↓↓↓
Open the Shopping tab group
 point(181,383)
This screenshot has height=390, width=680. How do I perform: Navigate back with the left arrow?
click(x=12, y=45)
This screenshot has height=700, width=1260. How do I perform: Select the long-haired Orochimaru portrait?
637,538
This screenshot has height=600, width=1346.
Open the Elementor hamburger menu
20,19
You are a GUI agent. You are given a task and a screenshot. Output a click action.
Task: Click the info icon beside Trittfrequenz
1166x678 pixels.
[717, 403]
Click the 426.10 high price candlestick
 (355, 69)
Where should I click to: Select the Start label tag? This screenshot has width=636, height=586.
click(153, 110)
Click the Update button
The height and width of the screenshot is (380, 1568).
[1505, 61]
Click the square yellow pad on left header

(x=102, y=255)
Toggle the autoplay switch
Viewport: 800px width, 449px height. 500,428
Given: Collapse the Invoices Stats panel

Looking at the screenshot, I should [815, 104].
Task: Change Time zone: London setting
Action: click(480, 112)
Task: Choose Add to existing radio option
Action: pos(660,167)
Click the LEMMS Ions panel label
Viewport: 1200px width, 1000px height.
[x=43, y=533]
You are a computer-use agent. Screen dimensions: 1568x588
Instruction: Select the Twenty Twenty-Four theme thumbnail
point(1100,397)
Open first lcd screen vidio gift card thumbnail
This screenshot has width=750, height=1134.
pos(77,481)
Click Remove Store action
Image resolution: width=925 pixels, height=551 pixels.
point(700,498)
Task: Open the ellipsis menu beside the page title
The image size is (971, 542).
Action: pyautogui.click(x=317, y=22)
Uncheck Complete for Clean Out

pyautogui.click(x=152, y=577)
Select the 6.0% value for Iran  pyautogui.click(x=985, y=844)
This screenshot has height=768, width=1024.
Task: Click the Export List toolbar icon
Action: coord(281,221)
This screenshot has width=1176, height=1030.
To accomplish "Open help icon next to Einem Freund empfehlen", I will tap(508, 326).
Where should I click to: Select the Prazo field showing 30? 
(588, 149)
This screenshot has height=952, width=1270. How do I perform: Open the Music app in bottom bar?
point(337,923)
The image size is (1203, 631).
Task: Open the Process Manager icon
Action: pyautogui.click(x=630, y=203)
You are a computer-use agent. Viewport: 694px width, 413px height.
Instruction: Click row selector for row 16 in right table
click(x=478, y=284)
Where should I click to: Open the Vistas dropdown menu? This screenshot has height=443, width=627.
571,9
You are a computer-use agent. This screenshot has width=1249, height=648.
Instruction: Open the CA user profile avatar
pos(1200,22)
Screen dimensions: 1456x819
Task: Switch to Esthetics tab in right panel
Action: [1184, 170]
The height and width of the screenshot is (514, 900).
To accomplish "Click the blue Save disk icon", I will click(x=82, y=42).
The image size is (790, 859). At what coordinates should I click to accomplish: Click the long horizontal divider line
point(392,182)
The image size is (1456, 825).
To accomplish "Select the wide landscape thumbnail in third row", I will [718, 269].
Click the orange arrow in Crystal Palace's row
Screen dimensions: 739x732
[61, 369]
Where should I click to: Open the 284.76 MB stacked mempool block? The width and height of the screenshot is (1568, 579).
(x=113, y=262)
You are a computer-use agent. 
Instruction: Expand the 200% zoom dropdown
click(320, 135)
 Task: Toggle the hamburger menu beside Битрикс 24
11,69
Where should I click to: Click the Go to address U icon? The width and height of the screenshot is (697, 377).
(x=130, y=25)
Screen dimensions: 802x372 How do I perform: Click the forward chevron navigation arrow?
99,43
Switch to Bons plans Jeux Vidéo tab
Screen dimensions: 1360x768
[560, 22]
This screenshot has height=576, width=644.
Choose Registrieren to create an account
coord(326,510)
↑↑↑
◆ TASK DIRECTIONS: In the listing above, find the line with "The image size is (971, 542)." and the line with "This screenshot has width=1176, height=1030."; set down exactly those two lines and every line between them, nothing more.

◆ EXERCISE RESPONSE:
The image size is (971, 542).
Action: pyautogui.click(x=317, y=22)
Uncheck Complete for Clean Out

pyautogui.click(x=152, y=577)
Select the 6.0% value for Iran  pyautogui.click(x=985, y=844)
This screenshot has height=768, width=1024.
Task: Click the Export List toolbar icon
Action: coord(281,221)
This screenshot has width=1176, height=1030.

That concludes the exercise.